KickGate is a Bose® proprietary technology on the T1 ToneMatch Audio Engine that allows you to raise the level of a kick drum channel while eliminating the risk of feedback from the microphone.

In addition, KickGate cleans up the sound of kick drum so that it's tight and clean as it is without amplification.

KickGate settings are available in the Comp/Gate menu on the T1 ToneMatch Audio Engine.

KickGate Frequently Asked Questions

First - Here is the Description from Page 23 of the T1 ToneMatch™ Audio Engine Manual

Using the KickGate

  1. Connect the appropriate type of microphone.
  2. Select an appropriate ToneMatch™ preset.
  3. Adjust the channel input Trim control so that the hardest kick drum hits turn the input channel LED yellow, but not red.
  4. Select Comp/Gate with the T1 rotary selector.
  5. Rotate the Type button to scroll down the list, highlight KickGate 1 or KickGate 2, and press Select.

Choose KickGate 2 when using a double bass drum pedal.
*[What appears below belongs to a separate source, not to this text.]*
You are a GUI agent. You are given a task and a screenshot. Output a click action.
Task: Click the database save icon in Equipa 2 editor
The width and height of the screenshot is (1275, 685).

  1. While playing the kick drum, increase the volume to the desired performance level.
  2. Play the kick drum at the softest level you intend to use in the performance and check that you can hear it.
  3. While playing softly, increase the Thresh level until some of the kick drum hits get cut off. Then lower the Thresh level by 3dB.
  4. While playing the kick drum normally, rotate the Tight button counter-clockwise to reduce the tightness and

add more “boom” to the sound. Tightness can be adjusted from 0 (slowest) to 100% (fastest).

How does KickGate affect EQ, effects etc on the kick drum?

The gate is meant to kill feedback from the dedicated microphone on a kick drum only. No other processing is linked to the KickGate, so you won't lose any special preset goodness or other drum sweetening.

Can/should I use it with Electronic Drums

KickGate will stay closed (allow no signal through) unless it thinks it detects a kick drum hit, so cymbals, snare, et cetera on the same channel as kick probably won't get through (won't be heard), or worse, they'll get through sometimes and not others.

Furthermore, the kick drum sound on electronic kick drum has little or no chance of feedback and therefore KickGate is not needed.

Do not use KickGate with electronic drums.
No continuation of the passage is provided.